==== DATA PROVIDED
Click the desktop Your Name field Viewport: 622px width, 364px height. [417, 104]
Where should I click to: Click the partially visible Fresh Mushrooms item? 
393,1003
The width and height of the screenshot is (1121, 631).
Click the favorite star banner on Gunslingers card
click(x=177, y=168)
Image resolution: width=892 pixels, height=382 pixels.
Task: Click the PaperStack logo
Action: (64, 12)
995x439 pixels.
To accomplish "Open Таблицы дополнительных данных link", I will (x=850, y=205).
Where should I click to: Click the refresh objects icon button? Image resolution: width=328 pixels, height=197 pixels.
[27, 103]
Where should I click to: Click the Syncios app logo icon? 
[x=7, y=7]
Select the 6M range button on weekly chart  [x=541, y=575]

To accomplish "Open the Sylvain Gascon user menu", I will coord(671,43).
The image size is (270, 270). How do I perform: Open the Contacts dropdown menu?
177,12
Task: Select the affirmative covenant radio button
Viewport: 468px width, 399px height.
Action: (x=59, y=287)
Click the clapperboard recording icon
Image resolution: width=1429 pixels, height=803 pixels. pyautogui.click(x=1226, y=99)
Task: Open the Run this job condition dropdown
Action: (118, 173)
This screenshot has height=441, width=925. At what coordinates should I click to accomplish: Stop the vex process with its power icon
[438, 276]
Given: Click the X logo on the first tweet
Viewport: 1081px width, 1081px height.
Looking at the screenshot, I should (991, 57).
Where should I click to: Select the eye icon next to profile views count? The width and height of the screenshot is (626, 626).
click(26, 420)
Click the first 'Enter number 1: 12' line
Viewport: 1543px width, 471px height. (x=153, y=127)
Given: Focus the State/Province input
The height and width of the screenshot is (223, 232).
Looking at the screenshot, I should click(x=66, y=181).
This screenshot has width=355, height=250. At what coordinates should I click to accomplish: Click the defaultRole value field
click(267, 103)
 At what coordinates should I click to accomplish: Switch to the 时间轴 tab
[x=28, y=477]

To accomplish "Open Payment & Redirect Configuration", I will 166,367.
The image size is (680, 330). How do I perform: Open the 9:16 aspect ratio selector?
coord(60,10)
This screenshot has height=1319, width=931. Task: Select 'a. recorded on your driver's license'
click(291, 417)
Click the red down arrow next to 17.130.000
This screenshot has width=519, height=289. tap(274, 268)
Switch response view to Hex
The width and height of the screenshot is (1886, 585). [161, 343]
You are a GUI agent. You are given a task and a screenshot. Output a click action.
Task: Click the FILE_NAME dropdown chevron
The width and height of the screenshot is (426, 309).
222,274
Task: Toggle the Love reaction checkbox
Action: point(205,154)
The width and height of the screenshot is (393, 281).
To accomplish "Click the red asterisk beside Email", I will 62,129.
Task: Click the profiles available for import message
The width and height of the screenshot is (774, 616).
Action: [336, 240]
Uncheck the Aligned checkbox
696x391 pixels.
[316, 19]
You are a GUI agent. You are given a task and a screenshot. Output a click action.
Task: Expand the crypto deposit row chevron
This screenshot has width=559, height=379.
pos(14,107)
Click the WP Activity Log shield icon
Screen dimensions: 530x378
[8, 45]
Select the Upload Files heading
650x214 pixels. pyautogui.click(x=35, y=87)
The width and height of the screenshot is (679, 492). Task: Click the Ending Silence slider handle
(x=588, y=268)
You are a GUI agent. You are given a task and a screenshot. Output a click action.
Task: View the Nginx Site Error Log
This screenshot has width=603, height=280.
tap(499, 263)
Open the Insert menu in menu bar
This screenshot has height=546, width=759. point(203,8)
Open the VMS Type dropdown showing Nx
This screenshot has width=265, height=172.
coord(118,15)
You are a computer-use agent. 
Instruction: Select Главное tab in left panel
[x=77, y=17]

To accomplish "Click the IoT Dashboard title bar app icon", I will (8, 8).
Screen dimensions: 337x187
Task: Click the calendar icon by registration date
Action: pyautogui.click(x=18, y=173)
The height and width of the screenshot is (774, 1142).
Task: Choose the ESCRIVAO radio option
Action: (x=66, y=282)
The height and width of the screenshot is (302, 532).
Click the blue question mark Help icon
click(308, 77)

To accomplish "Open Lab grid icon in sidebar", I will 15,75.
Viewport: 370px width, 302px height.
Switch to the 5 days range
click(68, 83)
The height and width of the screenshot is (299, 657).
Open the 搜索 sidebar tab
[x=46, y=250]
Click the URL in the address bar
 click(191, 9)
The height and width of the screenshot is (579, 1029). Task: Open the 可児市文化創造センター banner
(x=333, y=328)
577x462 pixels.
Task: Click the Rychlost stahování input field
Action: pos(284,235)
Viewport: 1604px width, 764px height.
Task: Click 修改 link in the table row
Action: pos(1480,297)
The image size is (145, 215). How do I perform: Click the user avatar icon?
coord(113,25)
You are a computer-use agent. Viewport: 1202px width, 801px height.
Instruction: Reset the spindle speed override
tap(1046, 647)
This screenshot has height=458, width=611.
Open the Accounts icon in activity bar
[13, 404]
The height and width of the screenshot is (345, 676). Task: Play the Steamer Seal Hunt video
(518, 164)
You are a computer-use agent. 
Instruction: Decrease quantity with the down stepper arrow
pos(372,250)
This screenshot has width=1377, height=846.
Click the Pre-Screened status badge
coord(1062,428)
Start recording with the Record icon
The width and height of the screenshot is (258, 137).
========
> **WORK TO BE COMPLETED**
For the word "chevron", go through the records and show each line that carries it.

> **SOLUTION FOR THIS EXERCISE**
Task: Click the FILE_NAME dropdown chevron
Task: Expand the crypto deposit row chevron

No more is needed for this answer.